- Born: July 30, 1922 Cairo, Kingdom of Egypt
- Died: September 10, 2009 (aged 87) Cairo, Egypt
- Awards: Chairmanship of the Society of Arab Historians (1991–2005)

Academic background
- Education: Fouad I University (BA 1944, MA 1949, PhD 1954)

Academic work
- Discipline: History, medieval history
- Doctoral students: Qasim Abduh Qasim
- Main interests: Crusades, Mamluk Sultanate, Medieval Europe
- Notable works: The Crusades Movement Medieval Europe Al-Naser Saladin

= Said Ashour =

Said A. Ashour (سعيد عبد الفتاح عاشور; July 30, 1922– September 10, 2009) was a professor of History at Cairo University. He authored some 22 books and published numerous papers and articles over his long career. Ashour was Chair of the Middle Ages section for many decades at the history departments of Cairo University, Beirut Arab University in Lebanon and Kuwait University. Ashour taught at Alexandria University and was a visiting professor in several universities throughout the Middle East.

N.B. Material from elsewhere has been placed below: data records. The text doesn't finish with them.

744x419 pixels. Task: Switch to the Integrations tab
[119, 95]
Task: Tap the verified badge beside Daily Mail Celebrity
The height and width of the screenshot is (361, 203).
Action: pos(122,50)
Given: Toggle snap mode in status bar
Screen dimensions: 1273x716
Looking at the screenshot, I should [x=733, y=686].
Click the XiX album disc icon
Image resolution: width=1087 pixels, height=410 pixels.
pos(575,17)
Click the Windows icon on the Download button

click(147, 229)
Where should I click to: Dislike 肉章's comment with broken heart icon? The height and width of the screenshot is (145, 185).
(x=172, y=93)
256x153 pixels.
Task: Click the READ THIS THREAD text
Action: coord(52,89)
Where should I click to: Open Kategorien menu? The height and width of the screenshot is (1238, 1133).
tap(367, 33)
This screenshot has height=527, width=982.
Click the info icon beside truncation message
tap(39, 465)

Ashour was a long-serving chairman of the Society of Arab Historians, an academic institute encompassing membership from the entire Arab World and beyond.

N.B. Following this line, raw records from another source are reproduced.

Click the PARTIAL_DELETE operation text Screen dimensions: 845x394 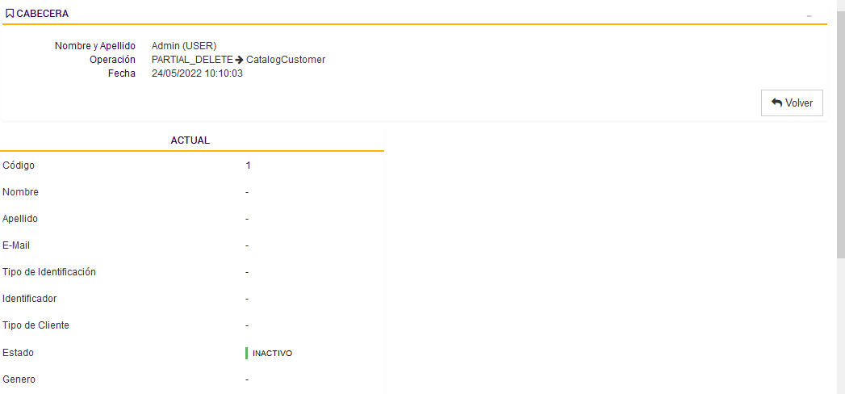[192, 60]
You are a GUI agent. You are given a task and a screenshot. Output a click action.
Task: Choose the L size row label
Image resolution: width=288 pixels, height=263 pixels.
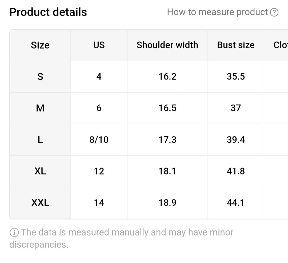(40, 140)
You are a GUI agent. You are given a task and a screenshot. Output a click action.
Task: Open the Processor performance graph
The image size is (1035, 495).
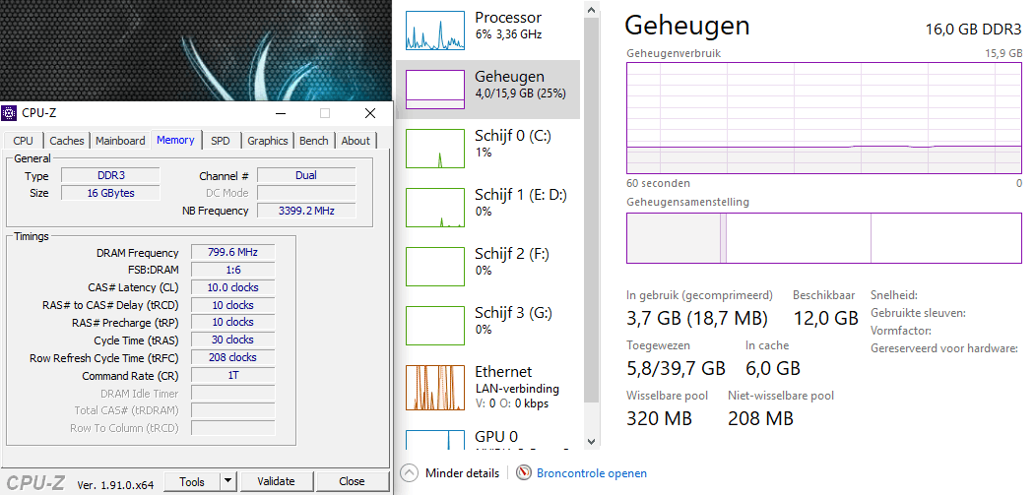click(x=434, y=31)
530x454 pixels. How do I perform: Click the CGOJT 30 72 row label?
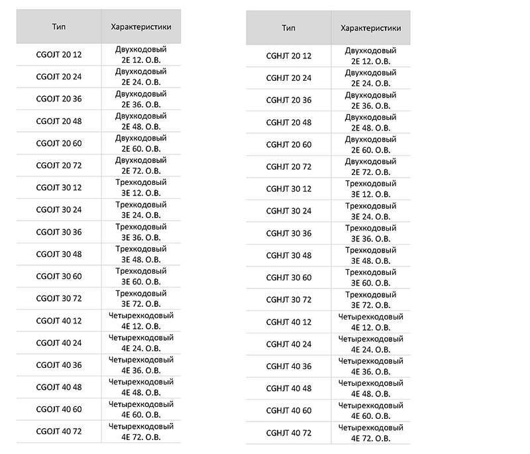point(58,298)
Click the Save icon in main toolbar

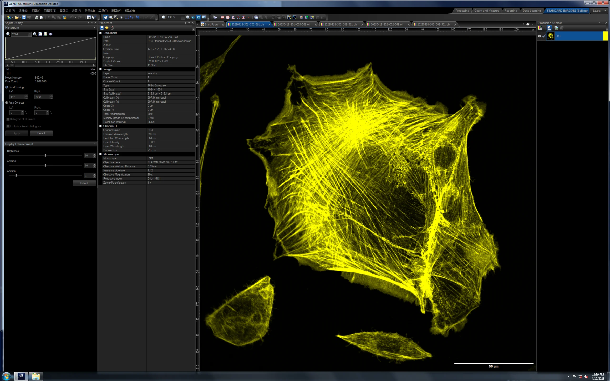pyautogui.click(x=24, y=17)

== Education and academic background ==
Ashour completed his higher education at Cairo University (then known as Fouad I University). He earned a Bachelor of Arts in History in 1944, followed by a master's degree in 1949 with a thesis focusing on the relationship between Cyprus and the Crusader states. In 1954, he completed his Ph.D. in Medieval History under the supervision of Mohamed Mostafa Ziada, submitting a doctoral dissertation on Egyptian social history during the Mamluk Sultanate.

== Career ==
Ashour worked as a visiting professor at the University of Riyadh in 1961 for one year, the University of Algiers in 1973, the Beirut Arab University during the period from 1973 to 1975, and the Kuwait University from 1975 to 1985, and he also participated in the founding committee that planned to establish Sultan Qaboos University in Oman during the period From 1983 to 1985, and the University of Cambridge in the United Kingdom from 1985 to 1987, and during his stay there he visited a number of British universities such as the University of Oxford, the University of London and the University of Exeter, and in the latter, Abd al-Hayy Shaban invited him to visit the university and give his lectures there and to see its curricula in the study of history.